In 1928, Walter P. Chrysler took over after Horace and John Dodge died and Lewis Reed became an original member of the Chrysler family.
Plymouth went on to become Chrysler’s top-selling brand from 1930 to 1978.
Some notable Plymouths:
• Barracuda: The muscle car had a decadelong run from 1964 to 1974, though the last generation, 1970-74, is considered the true Mustang and Camaro competitor and remains a popular collector car today.
• Road Runner: Dubbed Plymouth’s “muscle car icon” by FCA, the Road Runner was introduced in 1968. It was based on the Plymouth Belvedere. Plymouth paid Warner Brothers $50,000 for the rights to use the Road Runner and Coyote characters throughout the car’s run, according to Ateupwithmotor.com. Chrysler’s engineering department modified the car’s horn to sound like the cartoon bird’s “beep-beep” as well.

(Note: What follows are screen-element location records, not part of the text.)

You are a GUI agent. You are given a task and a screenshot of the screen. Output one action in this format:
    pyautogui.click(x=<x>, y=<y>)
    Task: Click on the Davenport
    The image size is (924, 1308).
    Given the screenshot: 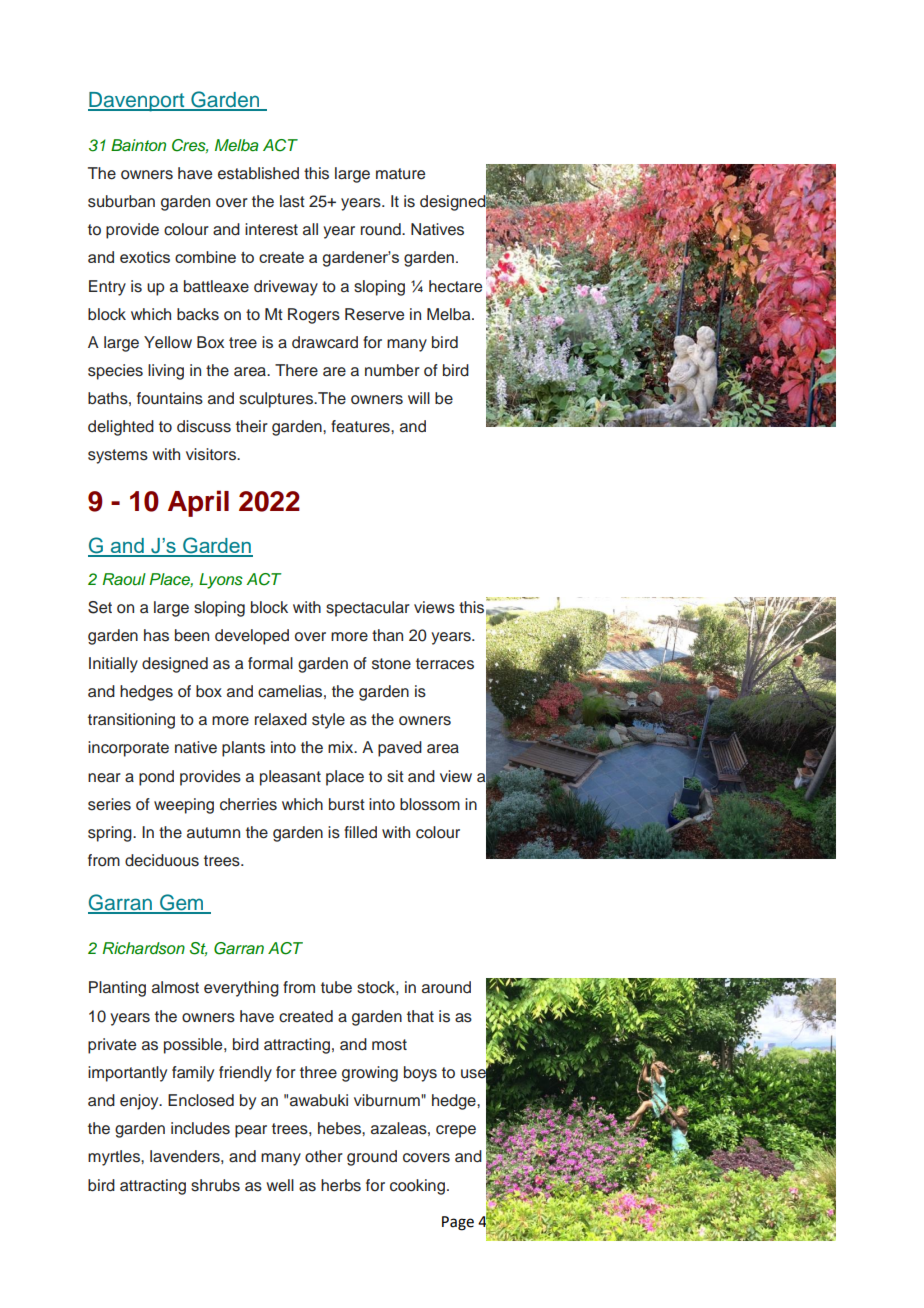 What is the action you would take?
    pyautogui.click(x=137, y=102)
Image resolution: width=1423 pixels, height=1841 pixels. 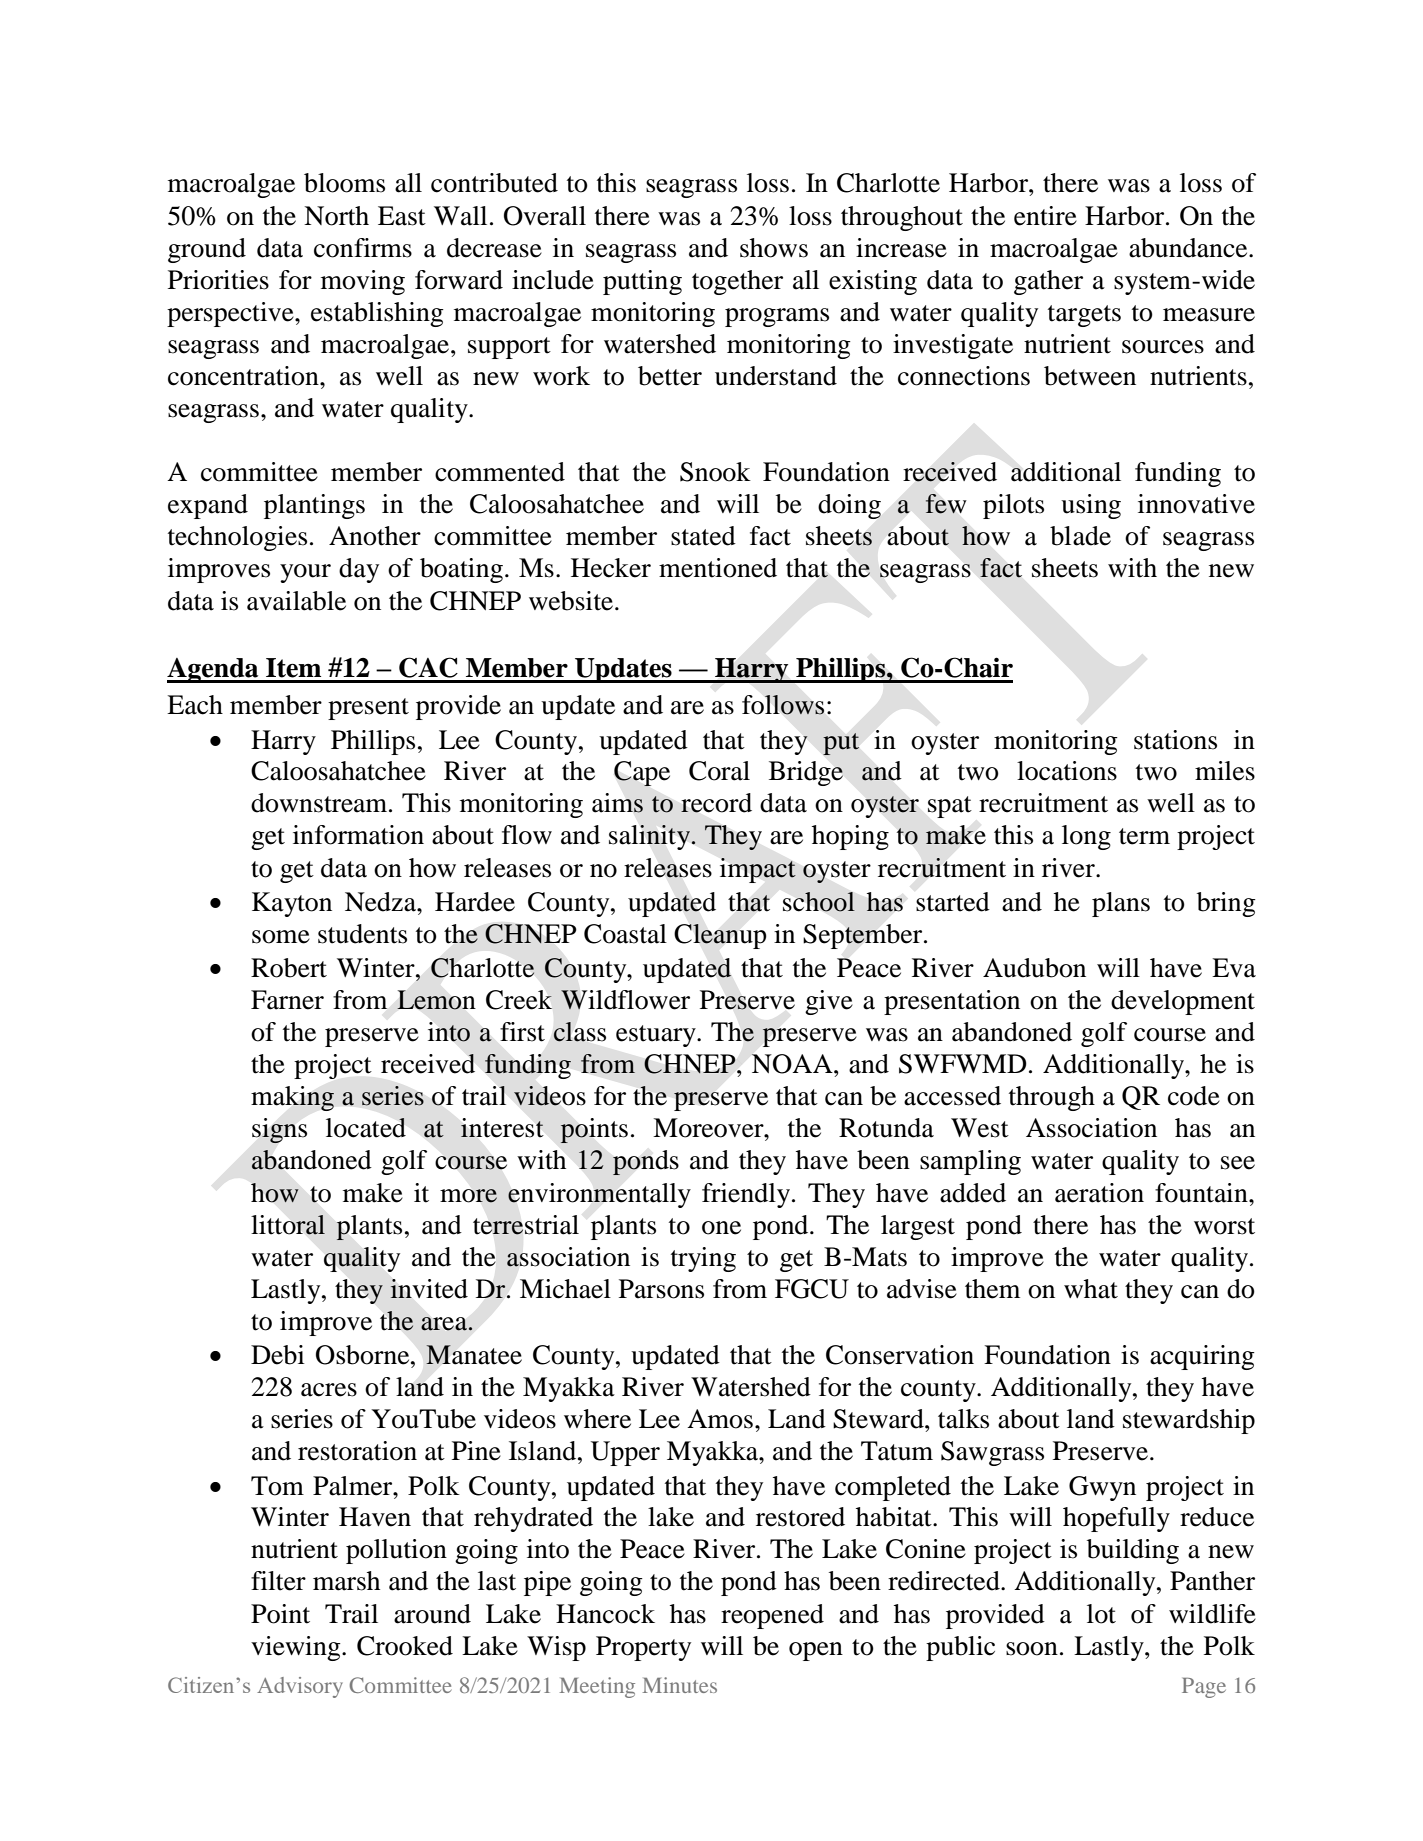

• Superbird: Created to entice stock car racing’s Richard Petty back to Plymouth for NASCAR, the Superbird was a modified Road Runner hardtop with an iconic large wing and nose for aerodynamics.
• Voyager: Plymouth was also at center stage when Chrysler CEO Lee Iacocca introduced a new product in November 1983: front-wheel-drive minivans in the form of the Plymouth Voyager and Dodge Caravan.
Plymouth went defunct at the end of the 1999 model year in Canada and consequently, DaimlerChrysler decided to drop the make after a limited run of 2001 models. This was announced on November 3, 1999. Plymouths were sold at Reed Brothers until 1969, when the Plymouth brand was given to the Chrysler dealers.
Plymouth production ended on June 28, 2001, when the last car, a silver Neon, rolled off the line at a plant in Belvidere, Illinois.
Anyone grow up with a Plymouth in their driveway?